CONSIGNE. Recopiez mot pour mot le passage de l'article ci-dessous sur l'initiative sur l'or, de « Si le souverain » à « semestre de 2003. ».

ARTICLE.
++++++++++
Position du Conseil fédéral et du Parlement à l'égard de l'initiative et du contre-projet
Le Conseil fédéral et la majorité des parlementaires proposent de rejeter l'initiative sur l'or. Ils estiment qu'une contribution au financement de l'AVS est un objectif légitime. Ils rejettent cependant l'initiative sur l'or, car celle-ci vise une utilisation unilatérale des réserves d'or excédentaires de la BNS sans tenir compte d'autres objectifs justifiés.
En revanche, le Conseil fédéral et le Parlement appuient le contre-projet "L'or à l'AVS, aux cantons et à la Fondation". Celui-ci, dont les dispositions s'appliqueront durant une période limitée à 30 ans, prévoit le maintien de la valeur réelle des réserves excédentaires de la Banque nationale. Il tient compte de trois objectifs auxquels les revenus provenant de la gestion du capital seront affectés à part égales. Il vise un équilibre entre les jeunes et les personnes âgées: un tiers des revenus va à l'ancienne génération à travers l'AVS et un autre tiers va à la nouvelle génération par le biais d'une fondation tournée vers l'avenir. Étant donné que le troisième tiers des revenus est destiné aux cantons, le contre-projet respecte également les revendications cantonales, dans un souci d'équilibre entre les régions. Le contre-projet permet enfin de créer la Fondation Suisse solidaire, une uvre pionnière tournée vers l'avenir. Celle-ci pourra ainsi fournir une aide aux victimes de la pauvreté et de la violence. Notre pays réaffirme de la sorte son attachement à sa tradition humanitaire et investit judicieusement dans son propre avenir et dans celui du reste du monde.
Si le souverain rejette l'initiative sur l'or et accepte simultanément le contre-projet, les revenus générés par l'or déjà vendu seront versés au fonds à compter du jour du scrutin. La loi fédérale sur la Fondation Suisse solidaire sera publiée dans la Feuille fédérale dès l'acceptation du contre-projet. Si aucun référendum n'est lancé, ladite loi pourra entrer en vigueur durant le premier semestre de 2003.
++++++++++
ENREGISTREMENTS.

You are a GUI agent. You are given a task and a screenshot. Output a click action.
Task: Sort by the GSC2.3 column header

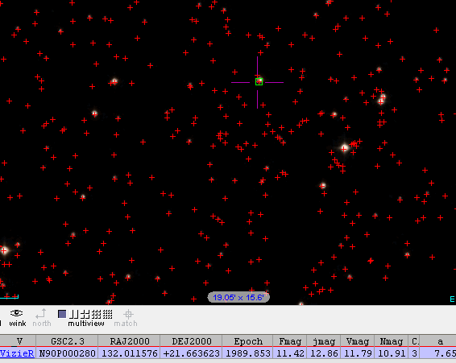click(67, 341)
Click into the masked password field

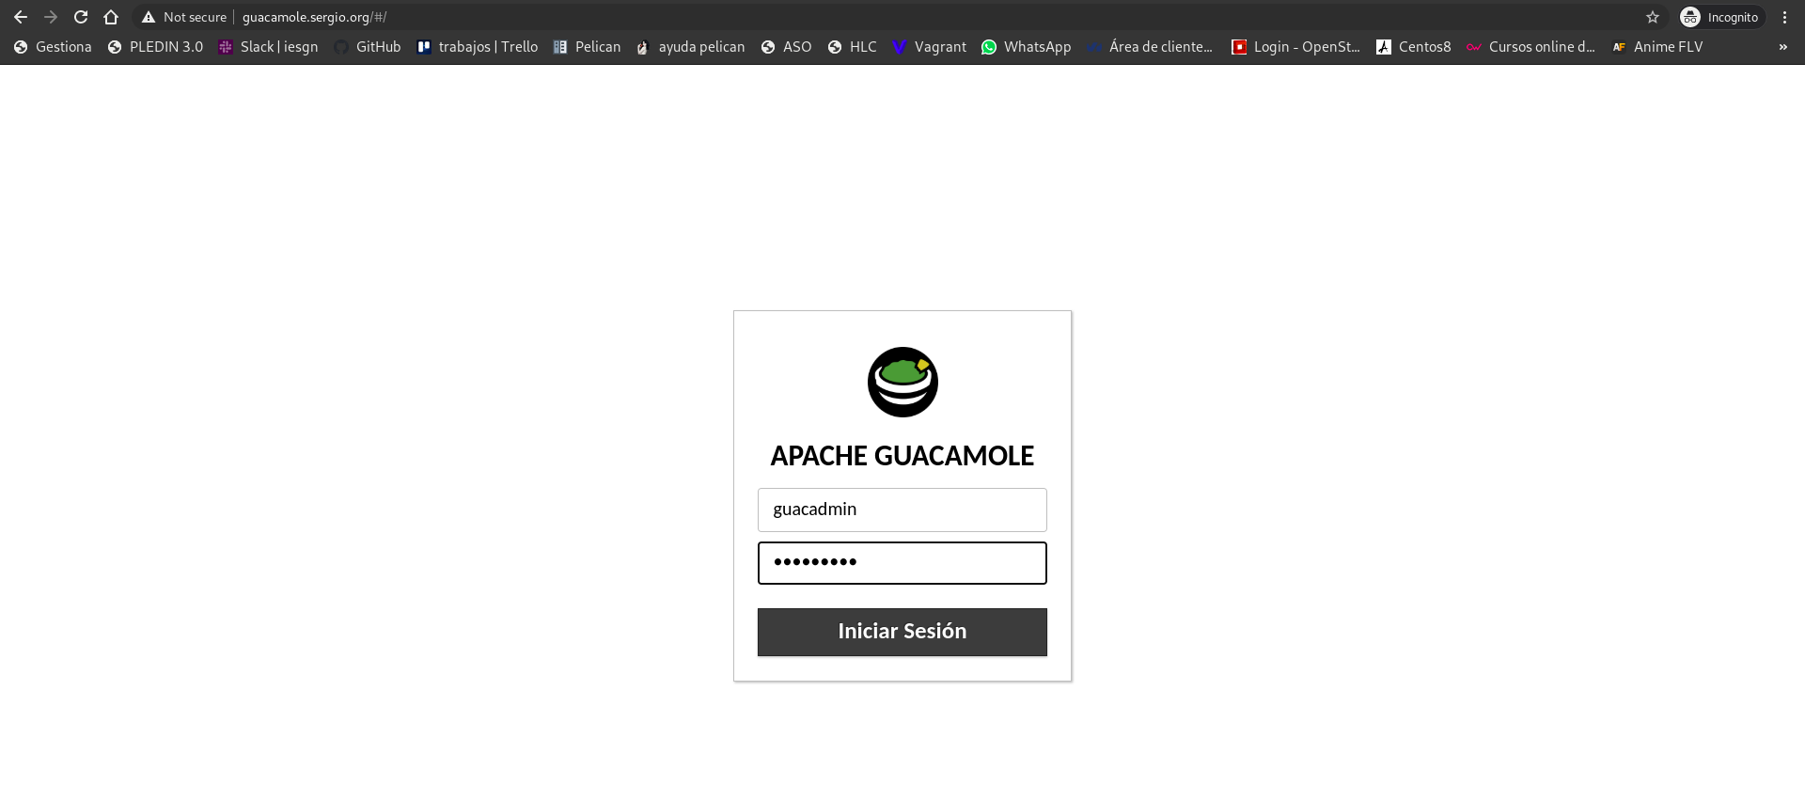pos(903,562)
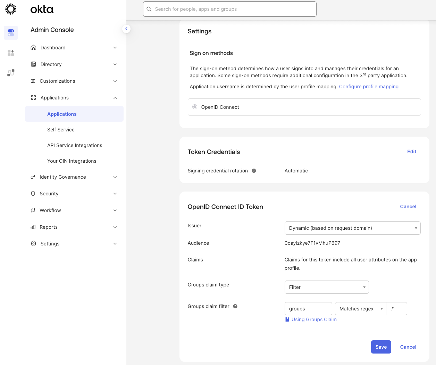Expand the Identity Governance section
The width and height of the screenshot is (436, 365).
[x=62, y=177]
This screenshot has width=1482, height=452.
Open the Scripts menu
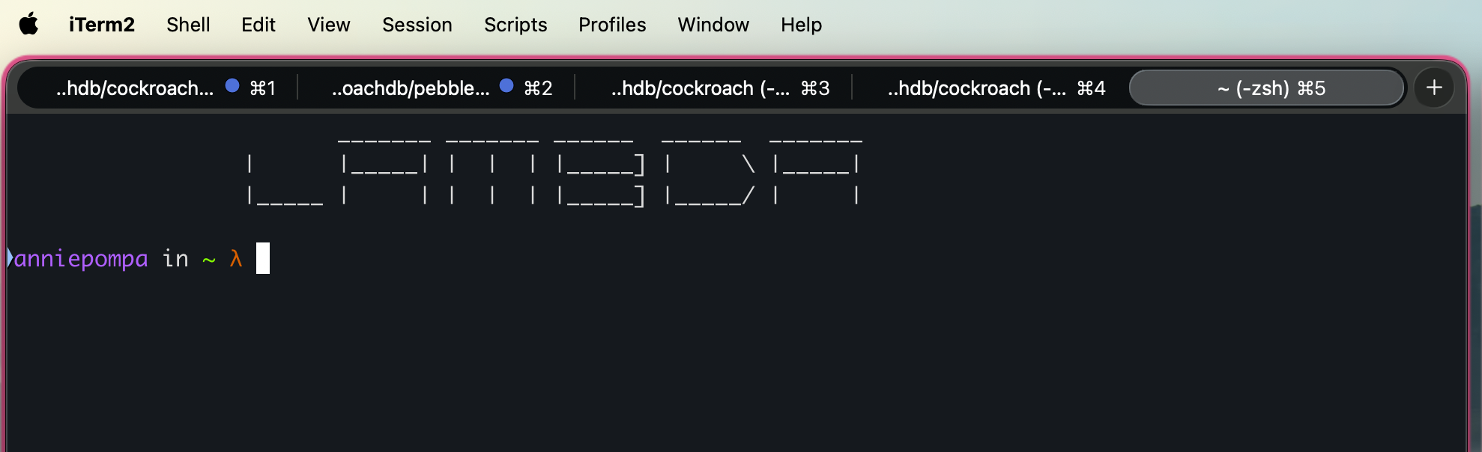(x=515, y=25)
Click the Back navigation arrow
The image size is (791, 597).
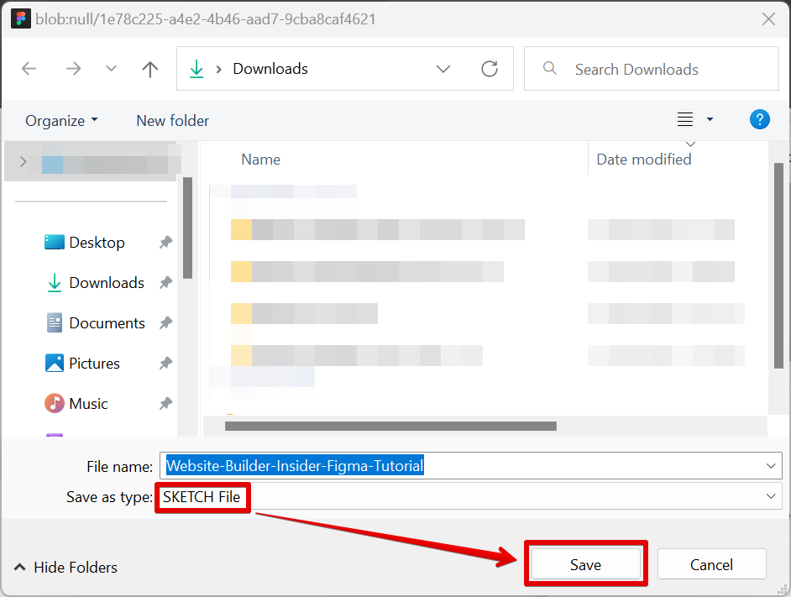point(29,69)
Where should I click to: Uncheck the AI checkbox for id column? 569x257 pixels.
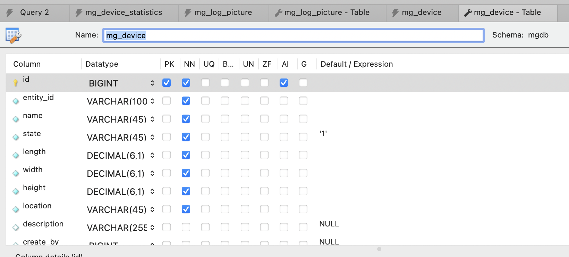click(x=284, y=83)
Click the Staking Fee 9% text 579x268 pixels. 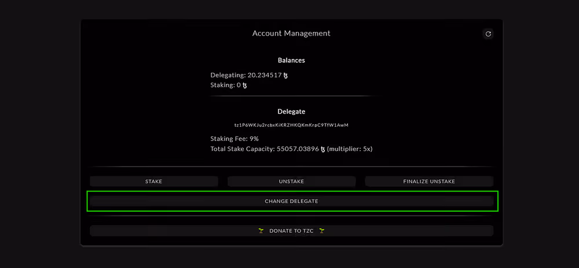pos(234,139)
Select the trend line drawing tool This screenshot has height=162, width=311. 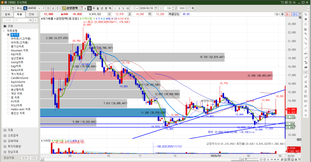(x=305, y=48)
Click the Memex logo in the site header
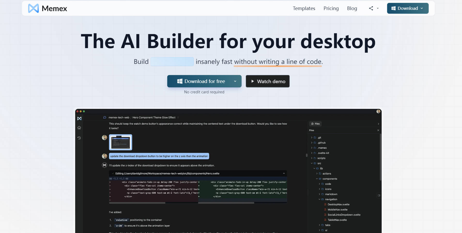Viewport: 462px width, 233px height. (x=47, y=8)
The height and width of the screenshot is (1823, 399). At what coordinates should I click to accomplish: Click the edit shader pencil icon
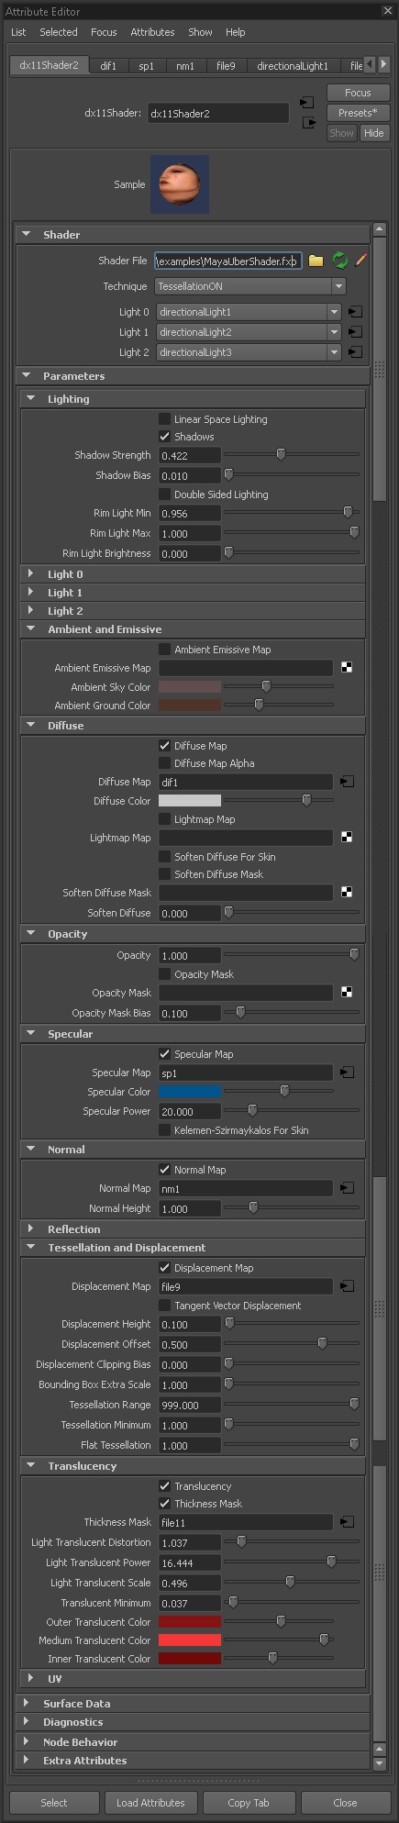(360, 261)
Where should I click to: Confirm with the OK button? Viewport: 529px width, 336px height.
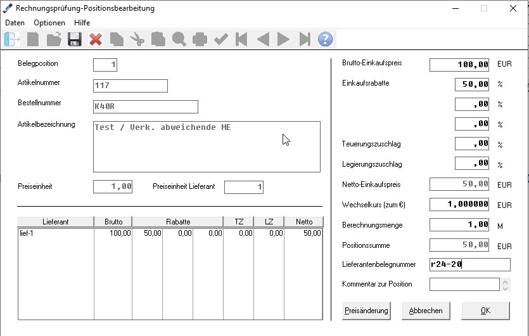[485, 311]
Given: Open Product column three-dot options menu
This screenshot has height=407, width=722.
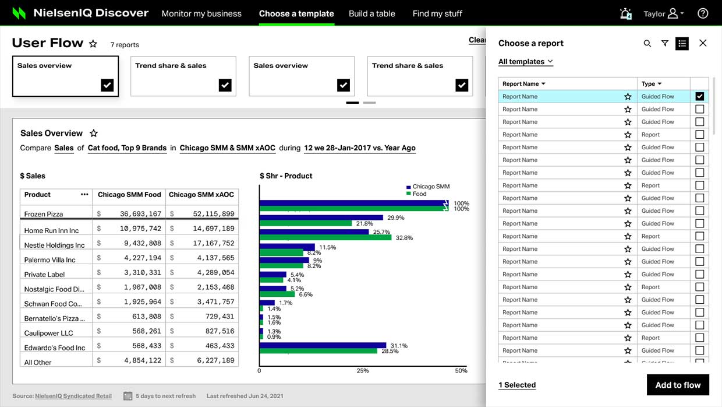Looking at the screenshot, I should coord(84,195).
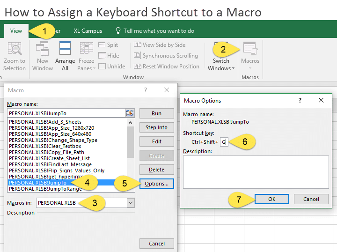
Task: Switch to the View ribbon tab
Action: (16, 31)
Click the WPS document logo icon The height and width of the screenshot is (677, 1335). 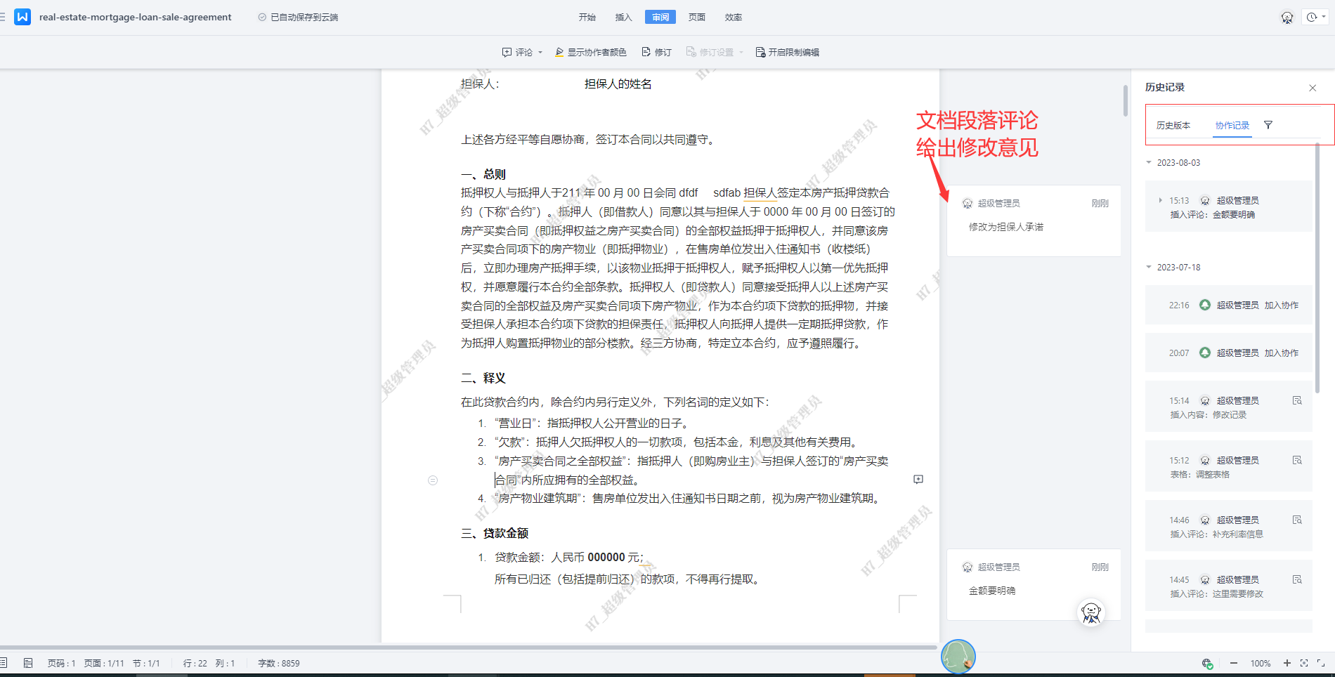[22, 17]
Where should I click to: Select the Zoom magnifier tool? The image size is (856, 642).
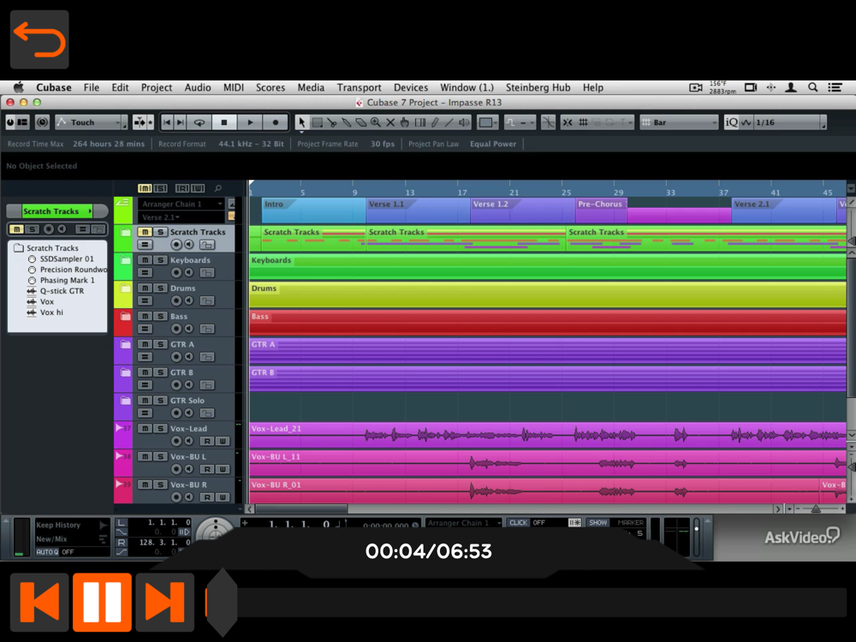376,122
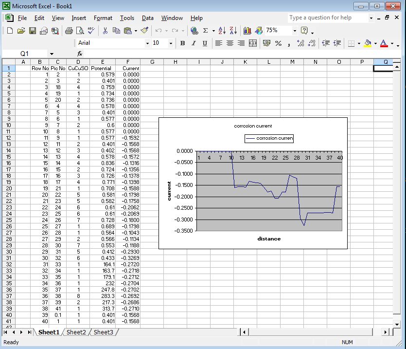The height and width of the screenshot is (349, 406).
Task: Open the Name Box dropdown arrow
Action: pos(52,54)
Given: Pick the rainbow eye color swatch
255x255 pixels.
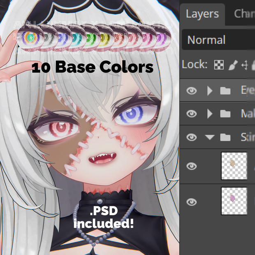Looking at the screenshot, I should coord(30,38).
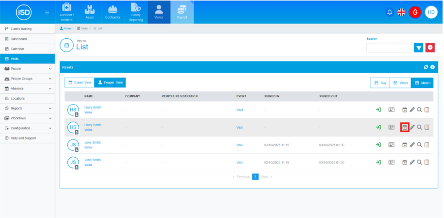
++++++++++
RÉSULTAT.
Si le souverain rejette l'initiative sur l'or et accepte simultanément le contre-projet, les revenus générés par l'or déjà vendu seront versés au fonds à compter du jour du scrutin. La loi fédérale sur la Fondation Suisse solidaire sera publiée dans la Feuille fédérale dès l'acceptation du contre-projet. Si aucun référendum n'est lancé, ladite loi pourra entrer en vigueur durant le premier semestre de 2003.